[Data items]
**********

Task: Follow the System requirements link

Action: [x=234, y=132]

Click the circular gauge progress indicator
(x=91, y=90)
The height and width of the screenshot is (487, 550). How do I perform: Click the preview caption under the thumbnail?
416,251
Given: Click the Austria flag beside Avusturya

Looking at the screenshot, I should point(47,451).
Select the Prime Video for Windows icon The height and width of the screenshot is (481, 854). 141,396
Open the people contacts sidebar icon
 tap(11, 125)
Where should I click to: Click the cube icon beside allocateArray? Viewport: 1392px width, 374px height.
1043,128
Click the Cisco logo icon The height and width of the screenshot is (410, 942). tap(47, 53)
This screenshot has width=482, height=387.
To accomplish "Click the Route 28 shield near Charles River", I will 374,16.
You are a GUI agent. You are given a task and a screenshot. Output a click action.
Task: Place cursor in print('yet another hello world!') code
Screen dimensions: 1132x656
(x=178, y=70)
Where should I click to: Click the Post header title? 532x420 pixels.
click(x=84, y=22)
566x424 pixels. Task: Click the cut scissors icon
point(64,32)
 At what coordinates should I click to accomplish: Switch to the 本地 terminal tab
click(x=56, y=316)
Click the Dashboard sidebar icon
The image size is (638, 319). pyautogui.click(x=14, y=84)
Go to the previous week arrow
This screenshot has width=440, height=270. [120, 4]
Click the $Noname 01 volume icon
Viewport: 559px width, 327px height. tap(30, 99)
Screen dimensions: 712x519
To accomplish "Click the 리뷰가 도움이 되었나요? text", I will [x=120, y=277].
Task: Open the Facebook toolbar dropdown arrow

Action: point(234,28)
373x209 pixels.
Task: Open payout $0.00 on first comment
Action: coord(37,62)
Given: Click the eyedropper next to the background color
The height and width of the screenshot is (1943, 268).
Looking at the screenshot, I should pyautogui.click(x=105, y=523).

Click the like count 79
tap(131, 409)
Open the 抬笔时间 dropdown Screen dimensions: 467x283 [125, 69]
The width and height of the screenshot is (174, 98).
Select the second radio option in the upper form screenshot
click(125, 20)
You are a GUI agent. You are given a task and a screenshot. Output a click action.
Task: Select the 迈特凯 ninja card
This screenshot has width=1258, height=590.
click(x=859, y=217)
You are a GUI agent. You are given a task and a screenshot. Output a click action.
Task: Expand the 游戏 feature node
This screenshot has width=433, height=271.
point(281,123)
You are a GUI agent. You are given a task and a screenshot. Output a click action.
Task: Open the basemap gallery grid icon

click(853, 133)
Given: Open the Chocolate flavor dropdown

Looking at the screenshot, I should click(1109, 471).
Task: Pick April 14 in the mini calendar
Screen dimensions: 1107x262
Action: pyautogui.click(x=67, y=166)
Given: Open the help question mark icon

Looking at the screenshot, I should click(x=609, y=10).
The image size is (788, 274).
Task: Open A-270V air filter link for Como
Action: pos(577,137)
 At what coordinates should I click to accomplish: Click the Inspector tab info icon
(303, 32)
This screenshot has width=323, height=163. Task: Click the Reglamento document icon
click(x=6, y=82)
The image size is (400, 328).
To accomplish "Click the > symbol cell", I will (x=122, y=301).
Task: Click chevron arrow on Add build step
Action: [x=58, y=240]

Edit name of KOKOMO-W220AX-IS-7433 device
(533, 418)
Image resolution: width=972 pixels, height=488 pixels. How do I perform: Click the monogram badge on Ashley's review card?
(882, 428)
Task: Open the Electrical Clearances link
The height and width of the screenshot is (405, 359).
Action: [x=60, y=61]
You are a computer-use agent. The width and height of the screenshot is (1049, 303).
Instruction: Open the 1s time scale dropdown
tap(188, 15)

**********

- _WHAT IS EXPECTED_: Set the data above down again in full, exactly as it reads.

- _OUTPUT FOR THIS EXERCISE_:
Task: Follow the System requirements link

Action: [x=234, y=132]

Click the circular gauge progress indicator
(x=91, y=90)
The height and width of the screenshot is (487, 550). How do I perform: Click the preview caption under the thumbnail?
416,251
Given: Click the Austria flag beside Avusturya

Looking at the screenshot, I should point(47,451).
Select the Prime Video for Windows icon The height and width of the screenshot is (481, 854). 141,396
Open the people contacts sidebar icon
 tap(11, 125)
Where should I click to: Click the cube icon beside allocateArray? Viewport: 1392px width, 374px height.
1043,128
Click the Cisco logo icon The height and width of the screenshot is (410, 942). tap(47, 53)
This screenshot has width=482, height=387.
To accomplish "Click the Route 28 shield near Charles River", I will 374,16.
You are a GUI agent. You are given a task and a screenshot. Output a click action.
Task: Place cursor in print('yet another hello world!') code
Screen dimensions: 1132x656
(x=178, y=70)
Where should I click to: Click the Post header title? 532x420 pixels.
click(x=84, y=22)
566x424 pixels. Task: Click the cut scissors icon
point(64,32)
 At what coordinates should I click to accomplish: Switch to the 本地 terminal tab
click(x=56, y=316)
Click the Dashboard sidebar icon
The image size is (638, 319). pyautogui.click(x=14, y=84)
Go to the previous week arrow
This screenshot has width=440, height=270. [120, 4]
Click the $Noname 01 volume icon
Viewport: 559px width, 327px height. tap(30, 99)
Screen dimensions: 712x519
To accomplish "Click the 리뷰가 도움이 되었나요? text", I will [x=120, y=277].
Task: Open the Facebook toolbar dropdown arrow

Action: point(234,28)
373x209 pixels.
Task: Open payout $0.00 on first comment
Action: coord(37,62)
Given: Click the eyedropper next to the background color
The height and width of the screenshot is (1943, 268).
Looking at the screenshot, I should pyautogui.click(x=105, y=523).

Click the like count 79
tap(131, 409)
Open the 抬笔时间 dropdown Screen dimensions: 467x283 [125, 69]
The width and height of the screenshot is (174, 98).
Select the second radio option in the upper form screenshot
click(125, 20)
You are a GUI agent. You are given a task and a screenshot. Output a click action.
Task: Select the 迈特凯 ninja card
This screenshot has width=1258, height=590.
click(x=859, y=217)
You are a GUI agent. You are given a task and a screenshot. Output a click action.
Task: Expand the 游戏 feature node
This screenshot has width=433, height=271.
point(281,123)
You are a GUI agent. You are given a task and a screenshot. Output a click action.
Task: Open the basemap gallery grid icon

click(853, 133)
Given: Open the Chocolate flavor dropdown

Looking at the screenshot, I should click(1109, 471).
Task: Pick April 14 in the mini calendar
Screen dimensions: 1107x262
Action: pyautogui.click(x=67, y=166)
Given: Open the help question mark icon

Looking at the screenshot, I should click(x=609, y=10).
The image size is (788, 274).
Task: Open A-270V air filter link for Como
Action: pos(577,137)
 At what coordinates should I click to accomplish: Click the Inspector tab info icon
(303, 32)
This screenshot has width=323, height=163. Task: Click the Reglamento document icon
click(x=6, y=82)
The image size is (400, 328).
To accomplish "Click the > symbol cell", I will (x=122, y=301).
Task: Click chevron arrow on Add build step
Action: [x=58, y=240]

Edit name of KOKOMO-W220AX-IS-7433 device
(533, 418)
Image resolution: width=972 pixels, height=488 pixels. How do I perform: Click the monogram badge on Ashley's review card?
(882, 428)
Task: Open the Electrical Clearances link
The height and width of the screenshot is (405, 359).
Action: [x=60, y=61]
You are a computer-use agent. The width and height of the screenshot is (1049, 303).
Instruction: Open the 1s time scale dropdown
tap(188, 15)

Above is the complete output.